Boris Podkorytov

Personal information
- Date of birth: 3 May 1948
- Place of birth: Frunze, Kirghiz SSR, Soviet Union
- Date of death: 4 March 2026 (aged 77)
- Positions: Forward; midfielder;

Senior career*
- Years: Team / Apps / (Gls)
- 1969: Lokomotiv Moscow / 10 / (0)
- 1970–1975: Alga Frunze / 186 / (15)

Managerial career
- 1984: Alga Frunze
- 1985–1988: MC Oran
- 1989–1990: Alga Frunze
- 1992–1993: Alga Bishkek
- 1993–1996: Kainar
- 1997–1998: Astana
- 1997–1998: Kazakhstan (assistant)
- 2003–2004: Dordoi-Dynamo
- 2005: Zhetysu
- 2006: Kyrgyzstan
- 2006–2011: Dordoi-Dynamo
- 2008–?: Dordoi-Dynamo (general director)
- 2011–?: Kyrgyzstan (consultant)

= Boris Podkorytov =

Soviet footballer (1948–2026)

Boris Petrovich Podkorytov (Борис Петрович Подкорытов; 3 May 1948 – 4 March 2026) was a Soviet and Kyrgyzstani professional football player and manager.

==Career==
In 1969, Podkorytov began his professional career for the Lokomotiv Moscow.

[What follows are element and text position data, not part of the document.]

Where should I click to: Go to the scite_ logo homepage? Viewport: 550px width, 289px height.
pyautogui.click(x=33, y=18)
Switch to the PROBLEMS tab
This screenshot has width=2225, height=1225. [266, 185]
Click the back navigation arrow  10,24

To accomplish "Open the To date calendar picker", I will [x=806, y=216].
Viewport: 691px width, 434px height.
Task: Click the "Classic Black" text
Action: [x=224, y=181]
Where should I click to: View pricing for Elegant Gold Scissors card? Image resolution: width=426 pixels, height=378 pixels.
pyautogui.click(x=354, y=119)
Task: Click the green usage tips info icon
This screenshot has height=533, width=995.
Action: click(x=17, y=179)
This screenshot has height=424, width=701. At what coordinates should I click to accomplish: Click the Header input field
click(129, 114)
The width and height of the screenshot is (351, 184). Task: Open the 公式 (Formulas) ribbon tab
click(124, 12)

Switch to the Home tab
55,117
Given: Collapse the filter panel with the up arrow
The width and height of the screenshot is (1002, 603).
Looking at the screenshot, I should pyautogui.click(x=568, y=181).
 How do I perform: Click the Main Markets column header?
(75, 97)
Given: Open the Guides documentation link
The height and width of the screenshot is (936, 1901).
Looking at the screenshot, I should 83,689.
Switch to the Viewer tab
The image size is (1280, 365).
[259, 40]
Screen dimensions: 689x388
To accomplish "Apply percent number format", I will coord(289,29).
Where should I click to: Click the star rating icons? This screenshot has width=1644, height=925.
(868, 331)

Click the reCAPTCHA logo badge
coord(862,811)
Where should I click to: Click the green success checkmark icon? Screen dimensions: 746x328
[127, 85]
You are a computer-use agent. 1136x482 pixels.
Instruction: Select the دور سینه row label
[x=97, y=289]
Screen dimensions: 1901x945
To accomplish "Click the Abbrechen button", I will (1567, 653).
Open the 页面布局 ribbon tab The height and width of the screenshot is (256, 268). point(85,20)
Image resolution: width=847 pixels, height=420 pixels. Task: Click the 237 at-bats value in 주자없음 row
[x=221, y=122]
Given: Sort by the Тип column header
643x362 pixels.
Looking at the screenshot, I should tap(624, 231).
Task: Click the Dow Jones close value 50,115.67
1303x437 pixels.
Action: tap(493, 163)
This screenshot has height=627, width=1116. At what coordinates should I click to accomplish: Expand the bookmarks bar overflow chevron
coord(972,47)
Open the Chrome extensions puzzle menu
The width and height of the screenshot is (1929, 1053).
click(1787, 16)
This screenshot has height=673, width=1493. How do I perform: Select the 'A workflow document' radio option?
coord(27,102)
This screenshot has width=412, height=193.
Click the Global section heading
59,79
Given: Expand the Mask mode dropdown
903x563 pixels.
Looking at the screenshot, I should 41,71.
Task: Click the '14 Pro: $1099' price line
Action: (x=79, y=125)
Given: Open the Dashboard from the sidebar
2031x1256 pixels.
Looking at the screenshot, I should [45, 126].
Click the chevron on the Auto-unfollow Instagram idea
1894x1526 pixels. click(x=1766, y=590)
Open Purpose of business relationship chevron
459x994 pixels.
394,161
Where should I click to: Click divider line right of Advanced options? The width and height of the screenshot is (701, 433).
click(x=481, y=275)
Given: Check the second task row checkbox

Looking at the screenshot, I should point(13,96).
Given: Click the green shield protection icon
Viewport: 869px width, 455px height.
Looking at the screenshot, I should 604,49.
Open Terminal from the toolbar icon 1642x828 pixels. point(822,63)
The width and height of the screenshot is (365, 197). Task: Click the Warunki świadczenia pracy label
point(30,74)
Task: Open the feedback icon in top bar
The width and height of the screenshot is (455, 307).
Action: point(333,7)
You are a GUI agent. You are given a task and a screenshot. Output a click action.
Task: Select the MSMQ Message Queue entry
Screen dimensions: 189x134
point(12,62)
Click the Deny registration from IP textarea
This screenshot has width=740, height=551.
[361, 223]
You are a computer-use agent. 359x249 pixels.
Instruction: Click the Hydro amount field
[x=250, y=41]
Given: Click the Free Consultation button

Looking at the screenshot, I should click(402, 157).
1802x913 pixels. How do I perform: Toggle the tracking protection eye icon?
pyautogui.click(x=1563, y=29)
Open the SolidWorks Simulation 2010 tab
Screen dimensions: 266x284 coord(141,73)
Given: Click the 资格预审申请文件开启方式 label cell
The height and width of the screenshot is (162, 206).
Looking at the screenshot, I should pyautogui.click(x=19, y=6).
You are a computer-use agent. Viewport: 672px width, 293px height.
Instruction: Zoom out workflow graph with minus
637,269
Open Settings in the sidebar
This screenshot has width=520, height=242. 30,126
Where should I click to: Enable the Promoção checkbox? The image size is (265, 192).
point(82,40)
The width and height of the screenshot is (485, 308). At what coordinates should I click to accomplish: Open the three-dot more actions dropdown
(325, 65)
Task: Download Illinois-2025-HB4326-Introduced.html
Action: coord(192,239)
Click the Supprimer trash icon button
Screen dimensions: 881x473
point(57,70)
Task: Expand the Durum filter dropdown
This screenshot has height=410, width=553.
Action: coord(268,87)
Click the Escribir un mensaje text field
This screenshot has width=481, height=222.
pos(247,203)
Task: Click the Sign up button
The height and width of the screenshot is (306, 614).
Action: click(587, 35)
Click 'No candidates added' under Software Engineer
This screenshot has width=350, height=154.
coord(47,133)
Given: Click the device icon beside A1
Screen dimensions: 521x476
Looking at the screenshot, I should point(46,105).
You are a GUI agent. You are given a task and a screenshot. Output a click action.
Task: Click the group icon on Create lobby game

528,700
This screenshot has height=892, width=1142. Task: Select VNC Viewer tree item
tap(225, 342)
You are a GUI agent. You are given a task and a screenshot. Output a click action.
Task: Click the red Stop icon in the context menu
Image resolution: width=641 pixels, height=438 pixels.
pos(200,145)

From 1970 until 1975 he played for the Alga Frunze as a forward or midfielder.

In 1984, he started his coaching career in Alga Frunze. Later he coached MC Oran, FC Zhetysu, Astana and Dordoi-Dynamo. In 2006, he was a coach of the Kyrgyzstan national team.

==Death==
Podkorytov died on 4 March 2026, at the age of 77.